• Advanced Courses in Life Sciences

    Header of Evolution at Transmitting Science

Live Online Course – 3rd Edition

Modelling and Analysing Multivariate Trait Evolution using mvMORPH

May 15th-26th, 2023

Live sessions will be recorded

Course Modelling and Analysing Multivariate Traits Evolution on Phylogenetic Trees using mvMorph

Course overview & Programme

In this course, participants will be introduced to multivariate phylogenetic comparative methods with the mvMORPH R package.

The mvMORPH package contains tools for modelling the evolution of correlated continuous traits (e.g. morphometric measurement, geometric morphometric datasets, life history traits, gene expression data, etc.) on phylogenetic trees [with either fossil species, extant species or both] as well as statistical tools such as multivariate generalized least squares (GLS) linear models -e.g. multivariate regressionMANOVAMANCOVA – for studying comparative datasets.

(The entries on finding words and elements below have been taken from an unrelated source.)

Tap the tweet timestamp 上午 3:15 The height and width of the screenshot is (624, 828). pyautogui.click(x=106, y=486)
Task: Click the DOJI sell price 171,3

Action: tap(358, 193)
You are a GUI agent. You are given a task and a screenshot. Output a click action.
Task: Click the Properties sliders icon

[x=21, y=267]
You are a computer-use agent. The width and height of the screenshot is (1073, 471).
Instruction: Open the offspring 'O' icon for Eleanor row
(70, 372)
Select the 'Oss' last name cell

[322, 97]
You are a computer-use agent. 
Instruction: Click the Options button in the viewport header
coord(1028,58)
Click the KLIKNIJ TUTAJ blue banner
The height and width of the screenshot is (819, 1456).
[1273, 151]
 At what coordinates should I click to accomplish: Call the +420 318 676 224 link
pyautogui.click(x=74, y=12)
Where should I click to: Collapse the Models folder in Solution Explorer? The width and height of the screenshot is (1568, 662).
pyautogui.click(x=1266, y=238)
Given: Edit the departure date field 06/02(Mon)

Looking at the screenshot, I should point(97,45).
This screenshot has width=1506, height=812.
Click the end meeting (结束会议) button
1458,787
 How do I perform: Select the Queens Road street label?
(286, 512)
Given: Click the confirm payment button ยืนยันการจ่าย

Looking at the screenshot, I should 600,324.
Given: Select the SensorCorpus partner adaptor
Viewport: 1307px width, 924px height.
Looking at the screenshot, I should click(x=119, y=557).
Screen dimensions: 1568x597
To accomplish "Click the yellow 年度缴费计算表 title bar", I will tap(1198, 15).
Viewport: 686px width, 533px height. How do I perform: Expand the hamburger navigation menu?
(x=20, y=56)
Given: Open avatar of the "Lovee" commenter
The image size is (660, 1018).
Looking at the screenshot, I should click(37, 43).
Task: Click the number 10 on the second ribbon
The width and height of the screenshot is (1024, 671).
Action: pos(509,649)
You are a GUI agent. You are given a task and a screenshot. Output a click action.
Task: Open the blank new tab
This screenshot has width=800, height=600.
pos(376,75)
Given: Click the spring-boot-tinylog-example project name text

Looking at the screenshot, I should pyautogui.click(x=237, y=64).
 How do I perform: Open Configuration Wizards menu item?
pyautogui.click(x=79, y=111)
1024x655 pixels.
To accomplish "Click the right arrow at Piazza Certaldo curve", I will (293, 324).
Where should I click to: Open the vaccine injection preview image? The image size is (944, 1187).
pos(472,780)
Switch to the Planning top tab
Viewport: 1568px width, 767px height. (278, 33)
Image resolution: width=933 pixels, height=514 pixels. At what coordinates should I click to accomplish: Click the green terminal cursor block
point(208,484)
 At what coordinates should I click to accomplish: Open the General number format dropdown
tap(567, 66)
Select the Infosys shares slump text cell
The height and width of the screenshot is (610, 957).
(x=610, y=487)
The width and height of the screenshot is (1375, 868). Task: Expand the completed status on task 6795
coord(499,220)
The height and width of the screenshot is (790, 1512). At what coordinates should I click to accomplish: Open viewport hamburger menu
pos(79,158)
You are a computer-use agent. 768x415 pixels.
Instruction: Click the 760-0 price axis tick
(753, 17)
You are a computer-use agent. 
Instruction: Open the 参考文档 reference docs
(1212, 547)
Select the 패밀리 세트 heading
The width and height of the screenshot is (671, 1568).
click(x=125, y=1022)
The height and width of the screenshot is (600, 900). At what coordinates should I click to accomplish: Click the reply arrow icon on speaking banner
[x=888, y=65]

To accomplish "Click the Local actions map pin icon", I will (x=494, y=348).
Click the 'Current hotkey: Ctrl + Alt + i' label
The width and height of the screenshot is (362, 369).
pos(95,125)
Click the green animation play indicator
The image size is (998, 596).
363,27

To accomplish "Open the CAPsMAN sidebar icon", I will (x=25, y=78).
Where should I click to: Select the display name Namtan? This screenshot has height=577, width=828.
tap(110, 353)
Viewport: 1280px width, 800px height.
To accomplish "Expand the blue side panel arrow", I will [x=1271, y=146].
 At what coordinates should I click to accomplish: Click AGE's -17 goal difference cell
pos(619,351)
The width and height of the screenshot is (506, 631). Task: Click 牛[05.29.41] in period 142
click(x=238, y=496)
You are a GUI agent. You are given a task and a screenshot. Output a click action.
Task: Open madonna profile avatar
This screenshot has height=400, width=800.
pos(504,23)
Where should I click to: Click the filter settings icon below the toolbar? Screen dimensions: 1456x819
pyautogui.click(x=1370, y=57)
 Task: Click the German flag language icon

During the course, participants will first be introduced to some theory with illustrative examples (both from simulated data as well as students’ own datasets) and will then learn how to interpret the models, their parameters, as well as how to assess their reliability.

We would like to encourage participants to bring along their own dataset with a matching phylogenetic tree (or sample of trees) to analyse between the live sessions and discuss with the instructor.

  • Introduction to phylogenies, trait evolution and the comparative methods
    • Short introduction on the modelling rationale and theoretical basis on trait (multivariate) evolution and models
    • Illustration with simulation examples in R (e.g. 3D plot of bivariate processes)
  • Modelling the evolution of traits on trees (simulations, model fit and comparison)
    • Review of some multivariate models (BM, OU, EB, Shift…), assumptions, and limits.
    • Step by step procedure for model comparison and interpretation of parameters using simulated and empirical datasets.
    • Hypothesis testing and constrained parameters estimation
  • Working with high-dimensional datasets
    • Introduction to the high-dimensional challenges (when the number of traits approach or is larger than the number of species such as in geometric morphometric and gene expression data) of comparative methods (e.g. comparison of likelihood, penalized likelihood, and alternative techniques)
    • Model fit on high-dimensional datasets (model comparison, estimation of parameters, reconstruction of evolutionary trajectories)
  • Fitting linear models (MANOVA, MANCOVA, multivariate regression) to comparative data
    • Introduction to phylogenetic linear models and multivariate counterparts, their assumptions, the various tests.
    • Linear hypothesis testing
    • Illustration on both empirical and simulated datasets
  • Using diagnostic plots, simulations, and Monte-Carlo techniques to assess the reliability of model fit and parameters
    • Introduction to bootstrap and parametric bootstrap techniques, estimation of uncertainties, assessing relative and absolute fit to the data.
  • Imputing missing values and estimating ancestral states
    • Introduction on how to estimate missing values and ancestral states; formatting the data, etc.
  • Inferring dependencies and causal links between traits evolving on trees
    • Introduction to inferring graphs of dependencies between evolving traits (e.g. partial correlations, graphical LASSO, etc.)
    • Using multivariate models to infer “causal” links (e.g, comparative study on sexual dimorphism)
  • Working on non-ultrametric trees (e.g., fossil data, virus strains)
    • Introduction on identifiability issues and the strength and weaknesses of working with non-ultrametric trees
    • Illustration with worked examples [and students’ datasets]
  • Transformations and data pre-treatments
    • Discussions on the use of pre-transformations (eg log-transformation) and data reduction techniques (PCA, phylogenetic PCA) in comparative datasets; measurement error and intraspecific variance.
  • (Digression) Modelling multivariate time series
    • Illustration on how to model multivariate traits on time-series rather than phylogenetic trees in mvMORPH (inferring trends, causal links, etc.)
  • Summary
    • Summary on the various techniques’ strengths and weaknesses, model assumptions, and alternative tools currently available on R with some worked examples.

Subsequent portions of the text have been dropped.